A personal reference, by definition, is someone with whom a candidate for employment has never worked. It’s a sixth-grade teacher, or a scoutmaster, or somebody on the candidate’s bowling team.  From the standpoint of reference checking for employment purposes, personal references are a complete waste of time.  What, after all, could the candidate’s sixth grade teacher have to say about the candidate’s management style on the job?  What would the local Brownie troop leader know about the candidate’s career development needs?  The answer: nothing!

Employers, therefore, should insist that every candidate for employment provide business or professional references.  They include people the candidate has actually worked with on a day-to-day basis for at least six months, preferably longer, within the last five to seven years.

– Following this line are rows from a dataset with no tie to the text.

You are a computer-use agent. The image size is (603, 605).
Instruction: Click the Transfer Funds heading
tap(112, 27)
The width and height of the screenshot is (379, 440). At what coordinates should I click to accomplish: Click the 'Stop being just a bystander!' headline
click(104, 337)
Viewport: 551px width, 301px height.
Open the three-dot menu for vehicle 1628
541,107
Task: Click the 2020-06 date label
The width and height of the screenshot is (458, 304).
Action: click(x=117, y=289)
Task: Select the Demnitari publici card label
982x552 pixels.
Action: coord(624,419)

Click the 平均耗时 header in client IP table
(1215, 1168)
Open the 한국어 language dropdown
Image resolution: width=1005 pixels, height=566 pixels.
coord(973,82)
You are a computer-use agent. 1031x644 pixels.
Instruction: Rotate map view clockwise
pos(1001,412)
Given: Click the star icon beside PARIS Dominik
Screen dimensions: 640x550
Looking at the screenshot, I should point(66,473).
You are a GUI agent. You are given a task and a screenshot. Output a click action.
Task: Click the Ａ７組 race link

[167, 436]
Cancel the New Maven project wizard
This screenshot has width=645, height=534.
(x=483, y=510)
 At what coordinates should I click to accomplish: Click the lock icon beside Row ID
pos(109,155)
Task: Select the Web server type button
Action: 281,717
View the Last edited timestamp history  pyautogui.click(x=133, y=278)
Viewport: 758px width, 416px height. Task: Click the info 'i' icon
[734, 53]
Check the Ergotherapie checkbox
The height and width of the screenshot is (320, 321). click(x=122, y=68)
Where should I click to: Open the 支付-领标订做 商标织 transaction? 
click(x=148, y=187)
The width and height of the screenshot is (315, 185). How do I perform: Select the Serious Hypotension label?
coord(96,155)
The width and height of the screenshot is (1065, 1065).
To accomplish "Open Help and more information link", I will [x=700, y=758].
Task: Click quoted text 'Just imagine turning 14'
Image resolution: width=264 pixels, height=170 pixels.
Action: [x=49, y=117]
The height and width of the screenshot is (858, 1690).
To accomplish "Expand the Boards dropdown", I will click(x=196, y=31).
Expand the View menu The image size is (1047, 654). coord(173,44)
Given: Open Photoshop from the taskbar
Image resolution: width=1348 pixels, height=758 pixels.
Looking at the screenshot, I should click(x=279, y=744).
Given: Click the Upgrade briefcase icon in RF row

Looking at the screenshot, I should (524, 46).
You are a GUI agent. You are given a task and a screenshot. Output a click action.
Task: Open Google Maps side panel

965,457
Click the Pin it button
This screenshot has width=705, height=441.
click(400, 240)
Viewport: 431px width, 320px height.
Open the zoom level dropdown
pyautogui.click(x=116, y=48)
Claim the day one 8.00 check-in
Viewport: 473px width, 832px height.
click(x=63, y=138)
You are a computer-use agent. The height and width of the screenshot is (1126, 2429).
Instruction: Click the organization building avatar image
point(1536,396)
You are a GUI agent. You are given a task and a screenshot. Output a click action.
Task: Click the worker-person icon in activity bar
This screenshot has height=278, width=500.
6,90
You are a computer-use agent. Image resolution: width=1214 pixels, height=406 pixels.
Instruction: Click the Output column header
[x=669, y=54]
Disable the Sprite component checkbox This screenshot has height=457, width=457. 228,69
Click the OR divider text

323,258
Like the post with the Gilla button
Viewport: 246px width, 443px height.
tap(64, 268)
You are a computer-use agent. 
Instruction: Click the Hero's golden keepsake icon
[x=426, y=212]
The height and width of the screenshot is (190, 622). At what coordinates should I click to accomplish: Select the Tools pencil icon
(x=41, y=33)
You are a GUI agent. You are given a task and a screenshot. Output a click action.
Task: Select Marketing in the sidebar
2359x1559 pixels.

It should be pointed out that many times a candidate will provide the names of references two or three levels removed from the candidate’s day-to-day work environment.  While it may be nice that the President of the company has agreed to be a reference for the candidate whose job is six levels down on the organization chart, the President will probably know next to nothing about the candidate’s actual job performance.  If there are too many levels of organizational structure between the candidate and the reference, the prospective employer might as well be talking to the candidate’s sixth-grade teacher.  That’s why prospective employers should ask a candidate for employment to provide – specifically – the names and job titles of at least three people he or she has actually worked with – and express permission to talk with them.

Finally, it’s very important for employers to realize that they are in charge of the employment process – and that includes asking job seekers to provide the type of references the prospective employer wants, not the type of references the prospective employee wants the employer to have!